Cleaning and Reconciling Literary Historical Data with AI: Reflections from the STEMMA Project
Digital Humanities Initiative Talk Series
Date: 21 October 2025 (Tuesday)
Time: 4:00 pm (HKT)
Via Zoom
Speaker: Prof. Erin McCarthy, Professor of English Literature and Computational Humanities and the Principal Investigator of the STEMMA Project, University of Galway
Click here to register.
About the talk
The European Research Council-funded project “STEMMA: Systems of Transmitting Early Modern Manuscript Verse, 1475–1700” aims to build the first large-scale computational model of the circulation on English-language poetry. To do so, the STEMMA team has reconciled five of the most comprehensive sources of data about early modern poetic manuscripts.

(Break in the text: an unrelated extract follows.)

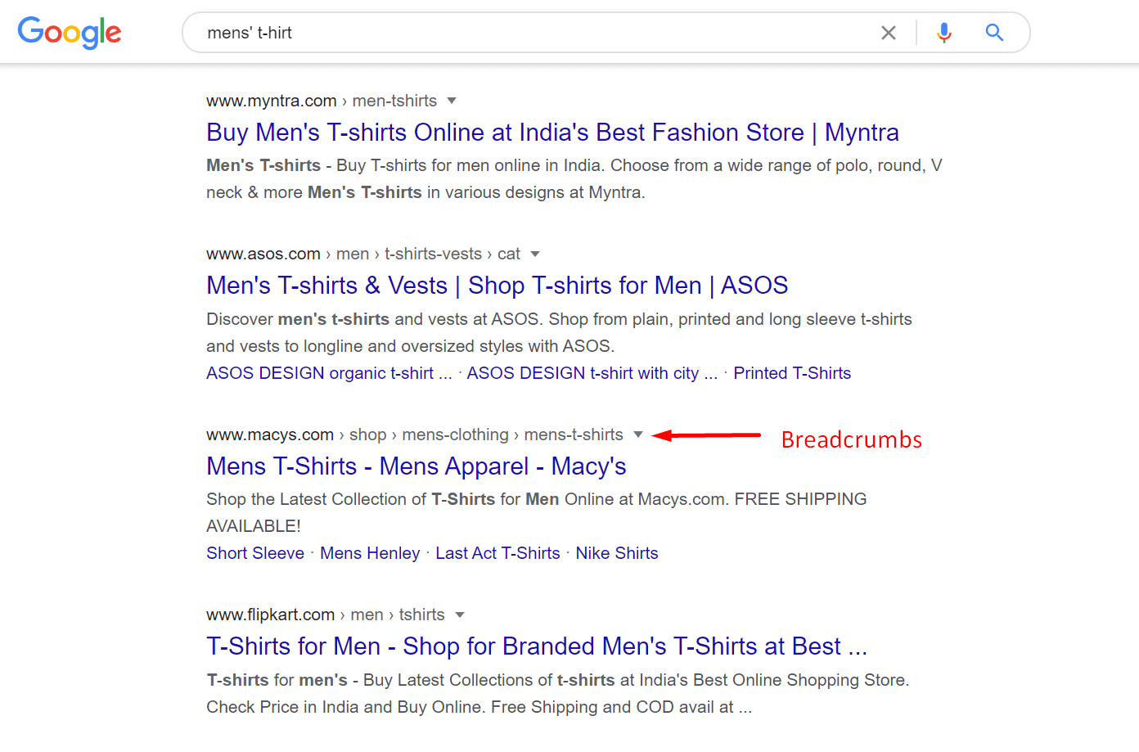Open the Flipkart branded t-shirts result
Screen dimensions: 1139x752
coord(537,646)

In this talk, Prof. McCarthy will describe the use of computational methods such as locality sensitive hashing, cosine similarity, and LLM agents to assist with the cleaning and reconciliation of historical data. These methods allow us to strike a balance between working with “dirty” data and retaining evidence of the untidy state in which it was found. However, they still require significant computational effort and literary historical supervision. The talk will therefore reflect on the opportunities and challenges presented by such work and offer ideas about future directions.
About the speaker
Erin A. McCarthy is Established Professor of English Literature and Computational Humanities and the Principal Investigator of the European Research Council-funded project “STEMMA: Systems of Transmitting Early Modern Manuscript Verse, 1475–1700” at the University of Galway. She is the author of Doubtful Readers: Print, Poetry, and the Reading Public (Oxford University Press, 2020), which was named an Outstanding Academic Title by CHOICE and won the 2020 John Donne Society Award for Distinguished Publication. She is currently completing two monographs: a jointly authored monograph about the findings of the RECIRC project, “The Reception and Circulation of Early Modern Women’s Writing in Manuscript Miscellanies, 1550–1700,” with Marie-Louise Coolahan and Sajed Chowdhury, and a sole-authored monograph called “Interpreting Early Modern Manuscripts: Towards a New Methodology.” Her scholarship has also appeared in the John Donne Journal, SEL: Studies in English Literature 1500–1900, the Review of English Studies, Criticism, and Reformation.